KLF12 transcriptional activation by a novel LncRNA A930015D03Rik enhances melanoma metastasis

Abstract

Melanoma metastasis remains a poorly understood yet fatal hallmark of cancer progression, with limited therapeutic strategies targeting its underlying mechanisms. While the transcription factor KLF12 shows paradoxical roles across malignancies, its context-dependent functions in melanoma—particularly its regulatory interplay with extracellular vesicle (EV)-driven intercellular communication—have not been systematically explored. To address this gap, we investigated how metastatic melanoma cells exploit KLF12-mediated pathways through EV cargo transfer to propagate aggressive phenotypes.
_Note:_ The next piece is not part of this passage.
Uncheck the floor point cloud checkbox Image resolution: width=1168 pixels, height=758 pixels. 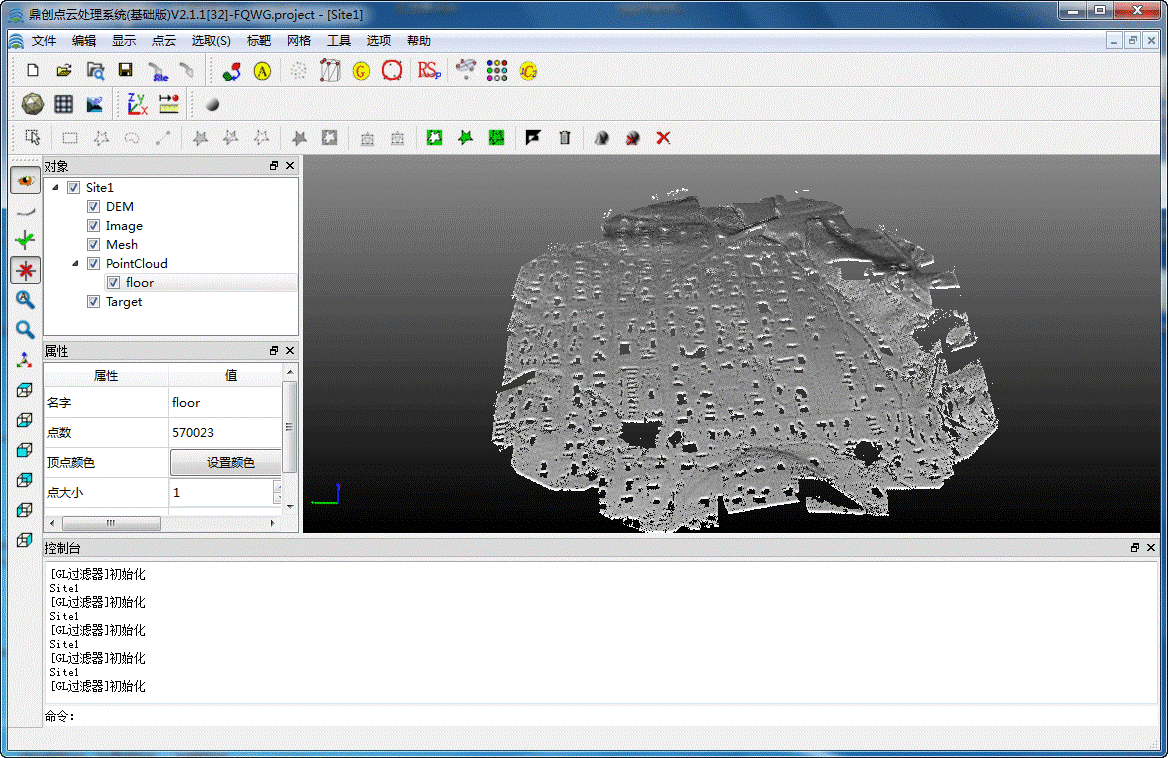[113, 283]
Our research results indicate that highly metastatic cells transfer lncRNA A930015D03Rik through exosomes, acting as a sponge for miR-204-5p, which promotes the expression of KLF12. The transcriptional activation of KLF12 facilitates the activation of critical pro-cancer pathways such as inflammation and NF-κB, while inhibiting the tumor-suppressive mechanisms of P53 and oxidative phosphorylation. This ultimately enhances the migration and invasion capabilities of low-metastatic tumor cells, driving the malignant progression of melanoma. In this study, we identified a novel tumor-derived EVs lncRNA, A930015D03Rik, which can enhance the expression of KLF12 through a ceRNA mechanism and influence the post-translational regulation of KLF12, thereby modulating the plasticity of tumor metastasis. This exosome-genome feedforward circuit explains KLF12's microenvironment-contingent pro-metastatic function, offering significant insights for the development of future therapeutic strategies targeting tumor metastasis.